We started Clycyo because the analytics layer of the modern stack is broken.
Every developer knows the feeling. You ship a side project. You drop in Google Analytics because it's free and everyone uses it. Six months later, you're paying a Lighthouse penalty, dealing with cookie banner code, watching your data get sampled, and trying to make sense of a UI built for a different decade.
You consider Plausible. It's clean, it's simple, it respects your users — but you also need to track revenue when a Stripe payment lands. You consider DataFast. It tracks revenue elegantly — but it sets cookies, which means a banner, which means lost conversions, which means a regulator could fine you.
So you patch together three tools. You write glue code. You re-instrument when you scale. You re-instrument again when you sell to enterprise. Each layer of glue is a chance for the data to lie to you.
The bet
We think the analytics layer should be one tool that grows with you — from your first pageview to your first $10k MRR to your enterprise SOC 2 audit. One mental model. One SDK shape. One dashboard that scales.
And we think it should respect three things at once that the industry insists on trading off:
- Privacy — by construction, not by claim
- Revenue attribution — server-side, refund-aware, multi-touch
- Developer experience — typed SDKs, real docs, open source
And it should be free at the volumes most projects live at, forever.
What we won't do
We won't add cookies “just for accuracy.” We won't bolt on session replay we can't make private. We won't charge per seat. We won't sample. We won't fabricate testimonials or vanity metrics. We won't hide the bad parts; we'll publish our weaknesses on every comparison page.

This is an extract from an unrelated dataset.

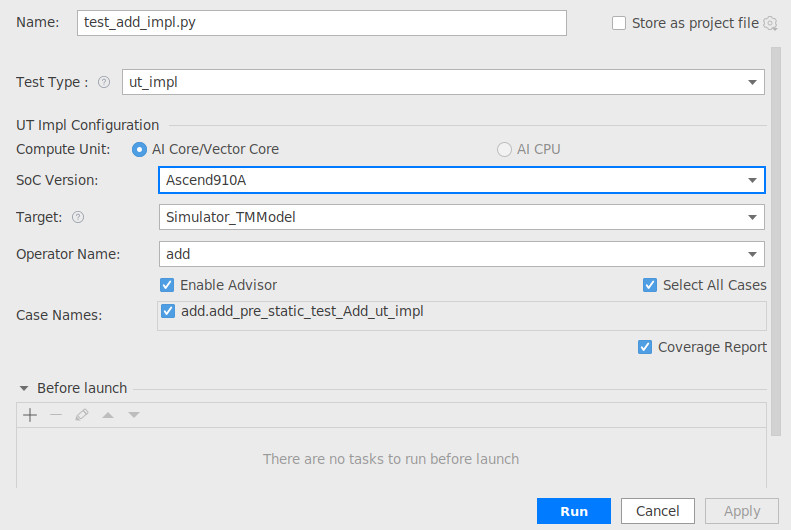Move before launch task down arrow
791x530 pixels.
click(134, 415)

When we ship, we'll dogfood. When we're wrong, we'll say so on the changelog and the postmortem. When we win, we'll show the math.
Where we're going
The next wave of SaaS founders is shipping AI-native apps in browsers, on edge runtimes, with payment models we're still figuring out. They need analytics that handles tokens and latency and prompt-level cost without a custom event for each. They need it to ship the same way they ship everything: npm install, env var, three lines of provider, deploy.
That's what we're building. If that's you, we'd like to build it with you.